À parte da mudança global, que as atuais condições do mundo indicam aproximar-se rapidamente, a chegada do sétimo milênio da existência do homem, na terra, sugere uma mudança agradável para a humanidade afligida pela guerra.” – p. 239, § 40.

O Senhor Jesus Cristo, o prospectado Príncipe da Paz, apontou para um Sábado maior. Apontando para este, ele disse em certo sábado semanal, quando foi criticado: “Senhor do sábado é o que é o Filho do homem.” (Mat. 12:1-8) Referia-se ao seu reinado pacífico de mil anos. Jeová Deus mede os assuntos humanos segundo uma regra de mil anos de duração (…) A fim de que o Senhor Jesus Cristo seja ‘Senhor até do sábado’, seu reinado de mil anos terá de ser o sétimo de uma série de períodos de mil anos ou milênios”. – p. 239, § 40, 41.


As declarações acauteladoras tiveram seu fim aqui: o “teria” deu espaço para o “ter”, isto é, “seu reino de mil anos terá de ser o sétimo de uma série de períodos de mil anos ou milênios”. Aqui é uma declaração positiva sobre que a década de 70 representava a última década antes do reinado milenar de Jesus. Não há como negar isto.




Premissas erradas”, de Quem?

Com base dos dados coletados em várias publicações da Torre de Vigia desde 1969, com o lançamento do livro Vida Eterna – Na Liberdade dos Filhos de Deus”, podemos seguramente afirmar que as premissas erradas que levaram ao desapontamento mais recente da história do movimento não vieram individualmente de testemunhas de Jeová entusiásticas do aconteceria ou não em meados da década de 70, ou mais especificamente em 1975. O corpo governante e a comissão de ensino têm responsabilidade direta sobre o que foi introduzido como ensino e compreendido sobre 1975.
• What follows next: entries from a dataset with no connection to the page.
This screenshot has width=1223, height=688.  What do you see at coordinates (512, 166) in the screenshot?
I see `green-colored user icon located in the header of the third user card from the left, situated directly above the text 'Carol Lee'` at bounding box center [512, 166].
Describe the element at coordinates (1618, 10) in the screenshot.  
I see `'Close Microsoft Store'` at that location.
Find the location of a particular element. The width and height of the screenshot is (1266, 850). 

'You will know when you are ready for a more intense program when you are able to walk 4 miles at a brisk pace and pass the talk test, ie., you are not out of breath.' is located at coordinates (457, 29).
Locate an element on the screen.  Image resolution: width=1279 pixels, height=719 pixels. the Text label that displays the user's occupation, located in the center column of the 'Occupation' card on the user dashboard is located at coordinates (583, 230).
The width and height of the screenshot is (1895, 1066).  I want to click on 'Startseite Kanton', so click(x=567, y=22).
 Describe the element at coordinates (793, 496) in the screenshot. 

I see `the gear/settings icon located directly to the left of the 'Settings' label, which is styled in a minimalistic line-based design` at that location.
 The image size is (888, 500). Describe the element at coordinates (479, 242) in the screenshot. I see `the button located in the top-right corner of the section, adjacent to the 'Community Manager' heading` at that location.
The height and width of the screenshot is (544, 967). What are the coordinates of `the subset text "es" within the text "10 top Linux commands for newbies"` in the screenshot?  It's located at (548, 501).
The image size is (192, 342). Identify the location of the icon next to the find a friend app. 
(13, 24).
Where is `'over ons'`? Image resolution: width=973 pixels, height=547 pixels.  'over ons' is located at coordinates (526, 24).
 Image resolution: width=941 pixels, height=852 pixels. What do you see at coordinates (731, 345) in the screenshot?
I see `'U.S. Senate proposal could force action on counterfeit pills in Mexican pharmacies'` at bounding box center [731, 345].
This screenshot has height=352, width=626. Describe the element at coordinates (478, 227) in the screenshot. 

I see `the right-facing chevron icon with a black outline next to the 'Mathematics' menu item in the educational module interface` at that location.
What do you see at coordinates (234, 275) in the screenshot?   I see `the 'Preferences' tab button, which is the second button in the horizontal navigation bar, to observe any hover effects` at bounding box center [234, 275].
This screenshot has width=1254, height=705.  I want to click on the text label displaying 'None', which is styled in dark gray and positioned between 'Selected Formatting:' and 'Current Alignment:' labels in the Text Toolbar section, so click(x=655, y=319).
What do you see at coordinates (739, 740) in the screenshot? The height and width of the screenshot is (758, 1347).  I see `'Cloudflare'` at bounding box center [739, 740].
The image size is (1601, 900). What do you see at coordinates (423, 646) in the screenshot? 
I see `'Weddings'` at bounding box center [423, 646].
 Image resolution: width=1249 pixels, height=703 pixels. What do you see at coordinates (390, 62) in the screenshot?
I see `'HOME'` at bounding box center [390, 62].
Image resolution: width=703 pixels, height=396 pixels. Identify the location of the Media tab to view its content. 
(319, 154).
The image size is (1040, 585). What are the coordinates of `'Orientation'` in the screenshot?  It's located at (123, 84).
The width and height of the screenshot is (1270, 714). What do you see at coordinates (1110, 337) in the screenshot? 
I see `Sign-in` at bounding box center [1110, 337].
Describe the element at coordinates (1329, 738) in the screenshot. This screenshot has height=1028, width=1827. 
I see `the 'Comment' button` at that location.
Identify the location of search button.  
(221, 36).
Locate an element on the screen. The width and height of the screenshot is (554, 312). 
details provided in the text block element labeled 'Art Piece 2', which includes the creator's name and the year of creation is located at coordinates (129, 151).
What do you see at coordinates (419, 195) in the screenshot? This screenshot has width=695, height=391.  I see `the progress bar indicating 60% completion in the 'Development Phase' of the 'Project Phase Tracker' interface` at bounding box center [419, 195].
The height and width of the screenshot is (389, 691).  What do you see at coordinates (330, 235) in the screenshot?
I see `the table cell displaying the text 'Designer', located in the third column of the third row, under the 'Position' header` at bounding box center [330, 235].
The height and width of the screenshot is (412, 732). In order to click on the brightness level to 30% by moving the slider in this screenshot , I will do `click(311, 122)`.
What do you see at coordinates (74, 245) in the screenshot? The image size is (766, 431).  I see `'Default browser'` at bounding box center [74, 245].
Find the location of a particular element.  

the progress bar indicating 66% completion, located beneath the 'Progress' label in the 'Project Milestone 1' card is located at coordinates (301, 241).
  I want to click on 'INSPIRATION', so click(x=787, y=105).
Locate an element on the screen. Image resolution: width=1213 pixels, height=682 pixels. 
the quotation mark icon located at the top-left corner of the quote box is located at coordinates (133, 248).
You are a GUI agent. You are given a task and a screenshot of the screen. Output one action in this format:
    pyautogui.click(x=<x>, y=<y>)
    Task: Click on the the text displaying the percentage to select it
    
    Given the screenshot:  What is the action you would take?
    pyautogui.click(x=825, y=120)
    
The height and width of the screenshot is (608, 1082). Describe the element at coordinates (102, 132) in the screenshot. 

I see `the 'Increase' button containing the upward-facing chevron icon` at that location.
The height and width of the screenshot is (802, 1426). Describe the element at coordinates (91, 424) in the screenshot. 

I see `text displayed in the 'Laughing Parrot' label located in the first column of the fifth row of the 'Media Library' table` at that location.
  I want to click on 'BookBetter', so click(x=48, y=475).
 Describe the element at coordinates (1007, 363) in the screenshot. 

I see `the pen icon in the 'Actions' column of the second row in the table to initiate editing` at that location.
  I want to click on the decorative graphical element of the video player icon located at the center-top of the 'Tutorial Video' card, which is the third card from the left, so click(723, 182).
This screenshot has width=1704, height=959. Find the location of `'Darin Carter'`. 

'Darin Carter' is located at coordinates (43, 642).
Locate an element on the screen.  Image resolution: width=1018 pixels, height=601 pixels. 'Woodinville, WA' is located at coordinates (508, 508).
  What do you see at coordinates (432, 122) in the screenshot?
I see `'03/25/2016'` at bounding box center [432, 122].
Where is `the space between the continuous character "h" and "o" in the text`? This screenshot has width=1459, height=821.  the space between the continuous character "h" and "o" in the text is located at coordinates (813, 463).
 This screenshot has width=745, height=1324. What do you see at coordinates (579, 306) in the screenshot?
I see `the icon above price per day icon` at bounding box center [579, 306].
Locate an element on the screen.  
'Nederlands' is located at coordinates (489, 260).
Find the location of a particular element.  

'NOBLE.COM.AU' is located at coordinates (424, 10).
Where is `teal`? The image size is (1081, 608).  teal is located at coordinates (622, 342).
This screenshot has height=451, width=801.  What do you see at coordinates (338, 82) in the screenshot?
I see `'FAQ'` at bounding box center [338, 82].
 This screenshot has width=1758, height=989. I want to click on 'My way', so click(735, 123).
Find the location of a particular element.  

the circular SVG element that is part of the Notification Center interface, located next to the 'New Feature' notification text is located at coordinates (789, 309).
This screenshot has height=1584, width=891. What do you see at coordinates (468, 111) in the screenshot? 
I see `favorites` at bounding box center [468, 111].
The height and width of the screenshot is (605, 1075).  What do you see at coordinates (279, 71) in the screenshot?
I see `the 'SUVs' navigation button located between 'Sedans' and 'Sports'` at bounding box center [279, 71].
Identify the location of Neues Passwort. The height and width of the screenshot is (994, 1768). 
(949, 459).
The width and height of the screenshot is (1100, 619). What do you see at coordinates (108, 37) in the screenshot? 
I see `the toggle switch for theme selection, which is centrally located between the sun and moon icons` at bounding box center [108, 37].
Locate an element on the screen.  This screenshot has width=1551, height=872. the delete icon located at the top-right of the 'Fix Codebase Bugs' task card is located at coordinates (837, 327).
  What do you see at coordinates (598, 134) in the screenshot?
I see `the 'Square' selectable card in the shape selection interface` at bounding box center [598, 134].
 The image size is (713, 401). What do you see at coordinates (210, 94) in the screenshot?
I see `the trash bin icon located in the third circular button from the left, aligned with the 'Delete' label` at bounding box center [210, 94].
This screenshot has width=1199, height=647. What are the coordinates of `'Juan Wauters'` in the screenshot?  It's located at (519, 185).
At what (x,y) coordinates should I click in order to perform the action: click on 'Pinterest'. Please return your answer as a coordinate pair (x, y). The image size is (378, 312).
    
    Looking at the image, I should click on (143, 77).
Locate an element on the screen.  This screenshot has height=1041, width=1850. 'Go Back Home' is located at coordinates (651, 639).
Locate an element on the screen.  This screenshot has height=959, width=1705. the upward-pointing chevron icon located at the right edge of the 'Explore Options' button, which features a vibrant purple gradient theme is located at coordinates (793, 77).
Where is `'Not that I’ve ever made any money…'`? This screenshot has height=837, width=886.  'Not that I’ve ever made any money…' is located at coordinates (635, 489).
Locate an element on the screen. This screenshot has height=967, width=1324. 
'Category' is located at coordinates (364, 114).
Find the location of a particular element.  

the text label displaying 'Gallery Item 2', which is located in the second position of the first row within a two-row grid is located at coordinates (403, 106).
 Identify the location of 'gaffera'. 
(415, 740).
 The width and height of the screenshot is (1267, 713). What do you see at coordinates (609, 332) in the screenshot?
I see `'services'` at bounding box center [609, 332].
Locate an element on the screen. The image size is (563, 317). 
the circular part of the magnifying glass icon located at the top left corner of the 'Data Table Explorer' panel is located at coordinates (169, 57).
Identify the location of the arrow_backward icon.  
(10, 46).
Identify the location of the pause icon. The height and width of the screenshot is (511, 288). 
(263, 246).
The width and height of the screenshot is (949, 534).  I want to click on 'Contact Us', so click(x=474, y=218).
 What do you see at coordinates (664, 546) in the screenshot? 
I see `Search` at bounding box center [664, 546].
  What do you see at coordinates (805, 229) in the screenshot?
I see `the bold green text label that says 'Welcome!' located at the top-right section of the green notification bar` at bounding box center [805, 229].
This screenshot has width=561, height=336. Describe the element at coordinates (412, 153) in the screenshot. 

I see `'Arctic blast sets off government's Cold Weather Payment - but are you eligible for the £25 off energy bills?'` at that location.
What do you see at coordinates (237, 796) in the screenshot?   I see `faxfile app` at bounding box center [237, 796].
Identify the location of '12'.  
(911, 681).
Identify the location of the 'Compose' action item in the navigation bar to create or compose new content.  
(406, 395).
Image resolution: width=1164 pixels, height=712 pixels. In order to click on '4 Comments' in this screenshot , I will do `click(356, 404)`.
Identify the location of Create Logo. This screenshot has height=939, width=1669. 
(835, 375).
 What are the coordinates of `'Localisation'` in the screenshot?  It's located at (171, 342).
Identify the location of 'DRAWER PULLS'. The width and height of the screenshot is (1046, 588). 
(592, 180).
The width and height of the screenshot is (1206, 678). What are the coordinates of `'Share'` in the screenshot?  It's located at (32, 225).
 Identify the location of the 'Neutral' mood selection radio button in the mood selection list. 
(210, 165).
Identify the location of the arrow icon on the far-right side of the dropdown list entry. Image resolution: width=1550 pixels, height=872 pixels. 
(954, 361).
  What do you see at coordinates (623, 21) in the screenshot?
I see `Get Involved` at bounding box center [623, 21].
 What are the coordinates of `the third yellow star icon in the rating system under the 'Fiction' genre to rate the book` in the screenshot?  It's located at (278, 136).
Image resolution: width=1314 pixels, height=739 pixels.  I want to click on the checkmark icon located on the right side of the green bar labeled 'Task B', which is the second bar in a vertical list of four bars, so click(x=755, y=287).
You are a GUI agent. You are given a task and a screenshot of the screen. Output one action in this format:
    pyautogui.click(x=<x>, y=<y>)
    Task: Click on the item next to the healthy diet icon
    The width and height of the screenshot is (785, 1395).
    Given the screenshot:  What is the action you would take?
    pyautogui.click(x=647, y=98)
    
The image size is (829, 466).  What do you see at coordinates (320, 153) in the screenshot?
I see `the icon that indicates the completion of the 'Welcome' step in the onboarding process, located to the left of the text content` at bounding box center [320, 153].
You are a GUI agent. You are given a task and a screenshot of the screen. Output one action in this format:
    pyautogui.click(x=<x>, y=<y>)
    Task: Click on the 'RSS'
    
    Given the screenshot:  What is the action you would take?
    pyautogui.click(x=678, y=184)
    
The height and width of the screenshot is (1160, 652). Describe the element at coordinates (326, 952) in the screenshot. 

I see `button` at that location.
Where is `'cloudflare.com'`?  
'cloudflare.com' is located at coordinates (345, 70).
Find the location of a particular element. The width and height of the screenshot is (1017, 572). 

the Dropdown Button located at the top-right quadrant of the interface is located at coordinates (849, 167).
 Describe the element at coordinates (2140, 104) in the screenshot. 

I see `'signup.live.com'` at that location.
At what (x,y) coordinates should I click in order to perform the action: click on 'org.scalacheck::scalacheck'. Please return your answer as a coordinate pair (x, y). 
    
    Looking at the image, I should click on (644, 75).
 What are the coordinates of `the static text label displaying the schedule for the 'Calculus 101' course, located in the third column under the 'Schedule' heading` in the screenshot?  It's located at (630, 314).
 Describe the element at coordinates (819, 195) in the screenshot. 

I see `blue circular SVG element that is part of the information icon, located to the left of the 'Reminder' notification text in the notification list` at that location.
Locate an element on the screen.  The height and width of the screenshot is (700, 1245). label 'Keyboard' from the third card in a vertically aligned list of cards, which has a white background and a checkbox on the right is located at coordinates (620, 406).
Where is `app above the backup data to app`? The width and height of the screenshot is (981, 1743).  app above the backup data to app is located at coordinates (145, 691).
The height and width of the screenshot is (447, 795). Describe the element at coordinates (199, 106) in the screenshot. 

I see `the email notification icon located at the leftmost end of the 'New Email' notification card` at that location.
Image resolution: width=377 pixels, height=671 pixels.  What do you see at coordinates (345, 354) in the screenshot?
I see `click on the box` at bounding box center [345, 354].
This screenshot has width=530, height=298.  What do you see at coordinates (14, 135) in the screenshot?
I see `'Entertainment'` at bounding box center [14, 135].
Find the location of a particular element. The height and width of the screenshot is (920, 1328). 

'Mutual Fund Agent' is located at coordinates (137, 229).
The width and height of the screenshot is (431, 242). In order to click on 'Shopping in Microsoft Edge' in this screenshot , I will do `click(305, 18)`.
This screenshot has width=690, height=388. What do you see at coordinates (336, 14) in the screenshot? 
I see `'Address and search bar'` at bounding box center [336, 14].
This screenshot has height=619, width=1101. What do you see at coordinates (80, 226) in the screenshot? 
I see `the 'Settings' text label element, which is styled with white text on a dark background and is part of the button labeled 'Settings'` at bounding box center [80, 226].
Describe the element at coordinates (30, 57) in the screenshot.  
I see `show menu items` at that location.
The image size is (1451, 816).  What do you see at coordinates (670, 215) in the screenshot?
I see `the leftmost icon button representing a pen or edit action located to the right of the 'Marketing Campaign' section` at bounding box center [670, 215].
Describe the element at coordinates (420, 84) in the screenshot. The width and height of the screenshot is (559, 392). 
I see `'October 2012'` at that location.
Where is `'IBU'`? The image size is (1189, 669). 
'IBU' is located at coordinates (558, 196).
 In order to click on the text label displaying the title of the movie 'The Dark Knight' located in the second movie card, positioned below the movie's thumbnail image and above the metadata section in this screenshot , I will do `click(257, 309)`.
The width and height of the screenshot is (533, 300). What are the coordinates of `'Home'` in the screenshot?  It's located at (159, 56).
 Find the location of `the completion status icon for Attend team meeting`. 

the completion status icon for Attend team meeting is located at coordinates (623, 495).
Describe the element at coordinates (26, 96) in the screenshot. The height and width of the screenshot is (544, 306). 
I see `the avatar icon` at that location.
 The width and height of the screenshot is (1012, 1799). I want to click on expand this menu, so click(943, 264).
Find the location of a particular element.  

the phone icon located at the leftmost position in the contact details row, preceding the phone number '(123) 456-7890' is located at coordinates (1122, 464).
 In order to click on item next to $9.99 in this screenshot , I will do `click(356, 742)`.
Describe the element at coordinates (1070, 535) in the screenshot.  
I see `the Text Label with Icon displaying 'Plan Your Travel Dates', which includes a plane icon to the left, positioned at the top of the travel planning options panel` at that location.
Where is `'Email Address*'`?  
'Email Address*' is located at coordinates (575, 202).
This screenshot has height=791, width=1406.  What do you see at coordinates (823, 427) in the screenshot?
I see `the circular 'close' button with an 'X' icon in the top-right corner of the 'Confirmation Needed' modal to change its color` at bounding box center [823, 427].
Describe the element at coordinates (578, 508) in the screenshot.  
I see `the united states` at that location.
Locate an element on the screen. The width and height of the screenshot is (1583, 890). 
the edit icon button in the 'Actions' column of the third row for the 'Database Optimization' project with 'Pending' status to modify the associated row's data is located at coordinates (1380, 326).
Não importa o quanto os apologistas que fazem defesas da Torre de Vigia digam, mas, o erro é patente. Sim, e observamos num número de A Sentinela que as declarações acauteladoras se dispersaram em afirmações positivas, num tardio e raso artigo em que se assumo “alguma” culpa:

Infelizmente, porém, ao lado de tal informação acauteladora, publicaram-se outras declarações que davam a entender que tal cumprimento da esperança até aquele ano era mais uma probabilidade do que mera possibilidade. Lamenta-se que estas últimas declarações, pelo visto, tenham ofuscado as acauteladoras e tenham contribuído para o aumento duma expectativa já criada.” – A Sentinela 15 de setembro de 1980, p. 17, § 5.


Conclusão deste assunto


A intenção deste artigo é, e não outra, informar sobre o que houve em relação ao ano de 1975. Existe uma parcela considerável de testemunhas de Jeová que não são informadas deste e de outros assuntos durante sua formação como estudantes da Bíblia, isto é, como egressos no movimento da Torre de Vigia. Isto seria muito apropriado de os estudantes tomarem nota, para fazerem uma escolha consciente de religião. Por quê?

Como vimos em Nosso Ministério do Reino, por causa das expectativas sobre 1975 muitas testemunhas adequaram suas vidas e venderam propriedades, e se chegaram a este extremo, certamente deixaram de fazer ou fizeram algo baseando-se nestes entendimentos doutrinários. Isto sem dúvida alguma representa um perigo, pois, a Torre de Vigia continua incutindo nas testemunhas a eminência do fim, fazendo-as desistir de planos pessoais inocentes, de formação acadêmica e outros assuntos de ordem pessoal para darem tudo o que são e têm antes que venha “o fim”.

Certamente com base em 1975 e outras datas que podemos citar com potenciais datas próximas para “o fim”, este conselho da Torre de Vigia de desistir de tudo por causa “do fim” não é um conselho sábio a seguir.